- **SOURCE RECORDS**
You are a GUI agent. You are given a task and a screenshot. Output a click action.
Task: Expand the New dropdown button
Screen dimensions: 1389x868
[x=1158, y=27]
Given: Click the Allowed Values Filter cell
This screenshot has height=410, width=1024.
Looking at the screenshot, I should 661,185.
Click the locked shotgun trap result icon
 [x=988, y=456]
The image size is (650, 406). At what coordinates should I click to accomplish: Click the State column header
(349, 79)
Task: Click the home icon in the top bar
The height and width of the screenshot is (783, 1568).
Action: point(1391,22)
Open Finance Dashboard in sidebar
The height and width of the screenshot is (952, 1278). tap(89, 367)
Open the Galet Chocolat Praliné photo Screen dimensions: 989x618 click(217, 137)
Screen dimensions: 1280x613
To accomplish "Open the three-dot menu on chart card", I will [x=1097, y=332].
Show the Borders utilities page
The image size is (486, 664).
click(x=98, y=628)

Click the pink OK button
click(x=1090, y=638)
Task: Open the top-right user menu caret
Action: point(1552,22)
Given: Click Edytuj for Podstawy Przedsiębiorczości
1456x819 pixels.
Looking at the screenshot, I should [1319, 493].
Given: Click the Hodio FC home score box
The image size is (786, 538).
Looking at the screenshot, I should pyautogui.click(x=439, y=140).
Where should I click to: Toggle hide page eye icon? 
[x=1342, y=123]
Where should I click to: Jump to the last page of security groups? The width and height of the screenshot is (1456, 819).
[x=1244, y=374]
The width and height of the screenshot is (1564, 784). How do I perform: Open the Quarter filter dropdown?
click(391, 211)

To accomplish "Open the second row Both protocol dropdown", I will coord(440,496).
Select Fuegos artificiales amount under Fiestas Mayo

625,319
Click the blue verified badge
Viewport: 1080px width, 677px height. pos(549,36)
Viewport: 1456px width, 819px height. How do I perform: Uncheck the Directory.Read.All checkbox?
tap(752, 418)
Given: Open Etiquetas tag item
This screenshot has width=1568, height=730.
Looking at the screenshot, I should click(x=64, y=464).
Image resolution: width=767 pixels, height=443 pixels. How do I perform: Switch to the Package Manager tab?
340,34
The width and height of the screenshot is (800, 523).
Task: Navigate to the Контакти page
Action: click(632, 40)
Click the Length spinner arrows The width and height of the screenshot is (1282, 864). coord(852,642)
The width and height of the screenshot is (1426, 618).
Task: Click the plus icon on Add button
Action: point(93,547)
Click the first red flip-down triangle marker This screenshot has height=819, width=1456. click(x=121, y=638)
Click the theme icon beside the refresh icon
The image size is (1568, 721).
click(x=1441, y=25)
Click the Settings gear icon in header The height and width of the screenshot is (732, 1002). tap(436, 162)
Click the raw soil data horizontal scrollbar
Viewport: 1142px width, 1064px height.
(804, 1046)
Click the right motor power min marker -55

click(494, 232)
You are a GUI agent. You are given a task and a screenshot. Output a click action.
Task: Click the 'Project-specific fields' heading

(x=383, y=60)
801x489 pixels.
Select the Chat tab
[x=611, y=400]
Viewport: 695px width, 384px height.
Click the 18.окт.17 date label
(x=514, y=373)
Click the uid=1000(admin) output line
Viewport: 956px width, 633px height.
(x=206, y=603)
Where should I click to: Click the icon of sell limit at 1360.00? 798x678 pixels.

- **DESCRIPTION OF THE TASK**
Copy every one of the lines above word for word, with each number and mark unchanged.

- **RESULT**
You are a GUI agent. You are given a task and a screenshot. Output a click action.
Task: Expand the New dropdown button
Screen dimensions: 1389x868
[x=1158, y=27]
Given: Click the Allowed Values Filter cell
This screenshot has height=410, width=1024.
Looking at the screenshot, I should 661,185.
Click the locked shotgun trap result icon
 [x=988, y=456]
The image size is (650, 406). At what coordinates should I click to accomplish: Click the State column header
(349, 79)
Task: Click the home icon in the top bar
The height and width of the screenshot is (783, 1568).
Action: point(1391,22)
Open Finance Dashboard in sidebar
The height and width of the screenshot is (952, 1278). tap(89, 367)
Open the Galet Chocolat Praliné photo Screen dimensions: 989x618 click(217, 137)
Screen dimensions: 1280x613
To accomplish "Open the three-dot menu on chart card", I will [x=1097, y=332].
Show the Borders utilities page
The image size is (486, 664).
click(x=98, y=628)

Click the pink OK button
click(x=1090, y=638)
Task: Open the top-right user menu caret
Action: point(1552,22)
Given: Click Edytuj for Podstawy Przedsiębiorczości
1456x819 pixels.
Looking at the screenshot, I should [1319, 493].
Given: Click the Hodio FC home score box
The image size is (786, 538).
Looking at the screenshot, I should pyautogui.click(x=439, y=140).
Where should I click to: Toggle hide page eye icon? 
[x=1342, y=123]
Where should I click to: Jump to the last page of security groups? The width and height of the screenshot is (1456, 819).
[x=1244, y=374]
The width and height of the screenshot is (1564, 784). How do I perform: Open the Quarter filter dropdown?
click(391, 211)

To accomplish "Open the second row Both protocol dropdown", I will coord(440,496).
Select Fuegos artificiales amount under Fiestas Mayo

625,319
Click the blue verified badge
Viewport: 1080px width, 677px height. pos(549,36)
Viewport: 1456px width, 819px height. How do I perform: Uncheck the Directory.Read.All checkbox?
tap(752, 418)
Given: Open Etiquetas tag item
This screenshot has width=1568, height=730.
Looking at the screenshot, I should click(x=64, y=464).
Image resolution: width=767 pixels, height=443 pixels. How do I perform: Switch to the Package Manager tab?
340,34
The width and height of the screenshot is (800, 523).
Task: Navigate to the Контакти page
Action: click(632, 40)
Click the Length spinner arrows The width and height of the screenshot is (1282, 864). coord(852,642)
The width and height of the screenshot is (1426, 618).
Task: Click the plus icon on Add button
Action: point(93,547)
Click the first red flip-down triangle marker This screenshot has height=819, width=1456. click(x=121, y=638)
Click the theme icon beside the refresh icon
The image size is (1568, 721).
click(x=1441, y=25)
Click the Settings gear icon in header The height and width of the screenshot is (732, 1002). tap(436, 162)
Click the raw soil data horizontal scrollbar
Viewport: 1142px width, 1064px height.
(804, 1046)
Click the right motor power min marker -55

click(494, 232)
You are a GUI agent. You are given a task and a screenshot. Output a click action.
Task: Click the 'Project-specific fields' heading

(x=383, y=60)
801x489 pixels.
Select the Chat tab
[x=611, y=400]
Viewport: 695px width, 384px height.
Click the 18.окт.17 date label
(x=514, y=373)
Click the uid=1000(admin) output line
Viewport: 956px width, 633px height.
(x=206, y=603)
Where should I click to: Click the icon of sell limit at 1360.00? 798x678 pixels.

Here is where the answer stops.